** TASK STATEMENT **
On how many lines of the records below does the string "will" appear? Reply with only the number.

======== RECORDS FOR THIS EXERCISE ========

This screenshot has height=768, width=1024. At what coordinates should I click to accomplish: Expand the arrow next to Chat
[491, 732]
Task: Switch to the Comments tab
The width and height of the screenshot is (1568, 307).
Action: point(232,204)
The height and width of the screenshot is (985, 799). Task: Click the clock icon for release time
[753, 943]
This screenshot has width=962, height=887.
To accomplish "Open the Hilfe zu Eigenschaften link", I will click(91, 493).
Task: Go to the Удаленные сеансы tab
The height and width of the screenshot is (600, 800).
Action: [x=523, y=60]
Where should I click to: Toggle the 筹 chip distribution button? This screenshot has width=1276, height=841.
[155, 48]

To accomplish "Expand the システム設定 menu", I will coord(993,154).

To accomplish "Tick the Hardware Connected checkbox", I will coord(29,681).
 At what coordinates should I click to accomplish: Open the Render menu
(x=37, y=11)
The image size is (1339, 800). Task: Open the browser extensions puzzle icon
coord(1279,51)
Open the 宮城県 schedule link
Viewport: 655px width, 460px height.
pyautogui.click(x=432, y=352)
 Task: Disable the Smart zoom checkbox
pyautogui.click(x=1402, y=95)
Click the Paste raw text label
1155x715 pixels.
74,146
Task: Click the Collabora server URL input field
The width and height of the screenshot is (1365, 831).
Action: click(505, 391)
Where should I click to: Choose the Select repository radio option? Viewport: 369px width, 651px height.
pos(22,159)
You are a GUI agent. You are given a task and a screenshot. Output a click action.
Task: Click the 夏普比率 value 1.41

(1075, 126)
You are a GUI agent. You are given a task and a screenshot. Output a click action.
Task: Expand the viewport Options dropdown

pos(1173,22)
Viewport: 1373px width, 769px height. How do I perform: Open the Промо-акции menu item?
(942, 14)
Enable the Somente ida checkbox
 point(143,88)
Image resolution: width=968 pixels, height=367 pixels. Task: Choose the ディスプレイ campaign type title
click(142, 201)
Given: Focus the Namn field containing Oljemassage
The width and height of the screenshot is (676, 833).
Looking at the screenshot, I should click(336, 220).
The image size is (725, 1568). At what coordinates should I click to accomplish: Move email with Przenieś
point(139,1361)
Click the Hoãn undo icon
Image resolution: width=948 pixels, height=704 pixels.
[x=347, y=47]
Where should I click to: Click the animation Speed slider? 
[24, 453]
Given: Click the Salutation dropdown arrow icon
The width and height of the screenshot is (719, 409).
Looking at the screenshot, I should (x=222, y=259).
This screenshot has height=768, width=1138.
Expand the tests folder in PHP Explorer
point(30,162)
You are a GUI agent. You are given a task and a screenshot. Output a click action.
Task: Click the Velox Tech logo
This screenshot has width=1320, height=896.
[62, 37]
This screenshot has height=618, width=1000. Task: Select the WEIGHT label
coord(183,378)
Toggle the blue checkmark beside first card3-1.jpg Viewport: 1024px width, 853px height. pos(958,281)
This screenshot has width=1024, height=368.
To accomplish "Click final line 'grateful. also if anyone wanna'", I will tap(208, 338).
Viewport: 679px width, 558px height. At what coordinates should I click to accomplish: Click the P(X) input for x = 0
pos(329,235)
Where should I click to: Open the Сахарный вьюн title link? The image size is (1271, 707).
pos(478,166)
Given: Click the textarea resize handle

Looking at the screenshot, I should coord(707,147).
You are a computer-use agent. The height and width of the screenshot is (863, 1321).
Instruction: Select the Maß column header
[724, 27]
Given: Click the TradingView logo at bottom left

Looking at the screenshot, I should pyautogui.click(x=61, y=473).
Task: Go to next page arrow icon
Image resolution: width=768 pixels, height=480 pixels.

========

** RESULT BELOW **
4